Le troisième point de controverse concerne les départs à la retraite anticipée (entre 5000 et 7000) et les départs négociés (entre 15000 et 18000) de la fonction publique. Il s’agit d’un engagement dont l’objectif est de réduire la masse salariale dans le budget qui a atteint aujourd’hui le chiffre abyssal de 14,1% du PIB et qui doit repasser à 12,1% en 2020. Pour les départs à la retraite anticipée, une loi a été soumise au parlement et pour les départs négociés une nouvelle loi sera soumise et qui précisera les conditions de mise en œuvre de chacun des deux programmes.
Clairement les questions soulevées lors de cette polémique sur la lettre d’intention ne sont pas essentielles et dénotent au mieux d’une méconnaissance des procédures de fonctionnement des institutions internationales et d’une lecture hâtive du Memorandum.
Est-ce pour autant la lettre d’intention et plus particulièrement le Memorandum sur les politiques économiques et financières qui l’accompagne sont dénués de toute analyse critique ? La question que nous nous devons poser est de savoir si le package de politique proposé par le gouvernement va favoriser la réalisation des objectifs que la charte de Carthage lui a fixé ? Ce package de politique économique pourra-t-il remettre la machine économique sur les rails et favorisera-t-il une reprise de la croissance et de l’investissement ?
L’analyse de ce package m’amène à soulever trois préoccupations essentielles. La première est relative à la vision et à la philosophie qui les sous-tend. Il s’agit d’une vision dominée par la stabilisation et la maîtrise des grands équilibres macroéconomiques. Ce package n’indique pas de manière claire des mesures et instruments afin de relancer l’investissement et la croissance. Certes, la réduction des déficits et la maîtrise des grands équilibres sont essentielles mais elles se feront d’autant plus aisément que la croissance reprenne.
Le second motif d’interrogation concerne la sortie des politiques actives que ce Memorandum inaugure. Notre pays comme beaucoup d’autres pays a adopté dans le contexte post-crise globale et particulièrement au lendemain de la Révolution des politiques actives afin de soutenir l’activité économique. Ainsi, la relance budgétaire et les politiques monétaires expansionnistes ont été mises en place afin d’appuyer l’investissement et la croissance. Certes, l’incertitude grandissante et l’attentisme des investisseurs ont pesé sur les dynamiques de croissance et n’ont pas favorisé une reprise forte de l’activité économique à la hauteur de l’activisme des politiques économiques. Mais, ces politiques économiques nous ont permis d’éviter une récession forte et d’entretenir une croissance fragile. Or, aujourd’hui ce Memorandum inaugure une sortie progressive de ces politiques actives ce qui risque de peser sur la croissance future.
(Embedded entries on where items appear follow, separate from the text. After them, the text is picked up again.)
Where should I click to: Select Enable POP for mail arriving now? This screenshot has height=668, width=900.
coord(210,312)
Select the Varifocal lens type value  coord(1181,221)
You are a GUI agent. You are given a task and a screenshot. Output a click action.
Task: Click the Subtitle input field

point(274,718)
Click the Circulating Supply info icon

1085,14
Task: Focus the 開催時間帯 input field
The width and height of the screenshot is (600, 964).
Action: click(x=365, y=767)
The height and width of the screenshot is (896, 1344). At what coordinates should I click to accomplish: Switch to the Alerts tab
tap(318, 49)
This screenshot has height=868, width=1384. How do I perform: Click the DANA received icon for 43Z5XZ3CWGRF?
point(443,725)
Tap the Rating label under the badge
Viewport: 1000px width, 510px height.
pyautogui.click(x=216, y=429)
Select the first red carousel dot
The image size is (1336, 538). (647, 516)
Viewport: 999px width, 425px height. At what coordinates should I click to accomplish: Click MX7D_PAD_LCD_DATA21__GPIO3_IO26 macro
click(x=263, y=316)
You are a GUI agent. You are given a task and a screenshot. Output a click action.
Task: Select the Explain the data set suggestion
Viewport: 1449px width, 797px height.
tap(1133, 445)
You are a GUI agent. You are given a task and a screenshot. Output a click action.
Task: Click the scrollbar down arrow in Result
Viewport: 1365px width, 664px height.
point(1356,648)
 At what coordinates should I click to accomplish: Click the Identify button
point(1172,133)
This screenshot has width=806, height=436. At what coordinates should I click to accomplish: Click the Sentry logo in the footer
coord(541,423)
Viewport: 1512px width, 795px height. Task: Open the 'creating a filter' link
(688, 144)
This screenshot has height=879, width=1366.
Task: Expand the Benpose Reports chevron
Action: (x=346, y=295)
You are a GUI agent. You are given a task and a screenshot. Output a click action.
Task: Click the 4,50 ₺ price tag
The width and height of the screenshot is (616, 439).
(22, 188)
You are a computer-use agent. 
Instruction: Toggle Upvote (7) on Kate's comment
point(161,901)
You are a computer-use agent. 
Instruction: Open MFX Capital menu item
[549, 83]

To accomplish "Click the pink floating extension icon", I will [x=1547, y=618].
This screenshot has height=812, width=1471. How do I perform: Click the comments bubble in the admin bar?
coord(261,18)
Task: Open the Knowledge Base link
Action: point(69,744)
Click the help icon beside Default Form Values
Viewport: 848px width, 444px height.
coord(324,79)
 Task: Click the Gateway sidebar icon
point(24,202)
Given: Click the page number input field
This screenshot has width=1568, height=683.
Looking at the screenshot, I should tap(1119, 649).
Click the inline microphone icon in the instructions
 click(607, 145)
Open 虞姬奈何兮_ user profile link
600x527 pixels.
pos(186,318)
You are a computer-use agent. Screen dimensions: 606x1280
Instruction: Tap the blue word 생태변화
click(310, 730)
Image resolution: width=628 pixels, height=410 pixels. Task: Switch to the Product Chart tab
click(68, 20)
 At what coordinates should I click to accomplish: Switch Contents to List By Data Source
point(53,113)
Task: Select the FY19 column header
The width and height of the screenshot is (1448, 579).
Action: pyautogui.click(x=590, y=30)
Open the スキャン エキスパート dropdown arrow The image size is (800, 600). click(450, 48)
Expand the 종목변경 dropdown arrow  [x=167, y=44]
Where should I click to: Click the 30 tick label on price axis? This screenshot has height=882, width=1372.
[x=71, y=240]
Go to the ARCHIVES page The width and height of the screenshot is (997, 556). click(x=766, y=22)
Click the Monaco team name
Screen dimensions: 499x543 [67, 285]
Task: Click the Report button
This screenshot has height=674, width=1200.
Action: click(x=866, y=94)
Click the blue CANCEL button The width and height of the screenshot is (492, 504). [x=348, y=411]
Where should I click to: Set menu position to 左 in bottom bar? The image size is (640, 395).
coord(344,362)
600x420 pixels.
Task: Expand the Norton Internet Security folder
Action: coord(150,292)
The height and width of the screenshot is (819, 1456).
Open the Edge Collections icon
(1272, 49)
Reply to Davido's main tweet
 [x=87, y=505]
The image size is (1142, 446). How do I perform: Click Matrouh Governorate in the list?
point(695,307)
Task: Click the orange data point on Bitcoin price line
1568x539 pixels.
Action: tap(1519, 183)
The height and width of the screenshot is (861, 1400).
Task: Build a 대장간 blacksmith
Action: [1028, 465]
Le troisième motif de préoccupation concerne la cohérence du policy-mix suggéré par ce Memorandum. Certes, il ne revient pas sur la politique budgétaire mais il suppose le maintien de l’effort de relance budgétaire entamé depuis quelques années. Mais, cette relance budgétaire risque de souffrir du changement de cap de la politique monétaire et de la plus grande flexibilité accordée à la politique de change et qui peuvent aussi peser sur cette reprise timide de la croissance que nous avons enregistrée lors du premier trimestre de l’année.
Les négociations avec les institutions internationales deviennent de plus en plus difficiles du fait de la crise économique et particulièrement de la dérive de nos grands équilibres macroéconomiques. Mais, ces négociations exigent la définition d’une vision économique claire et cohérente afin de mettre la coopération avec les institutions internationales au service du retour de la croissance et de la transition économique.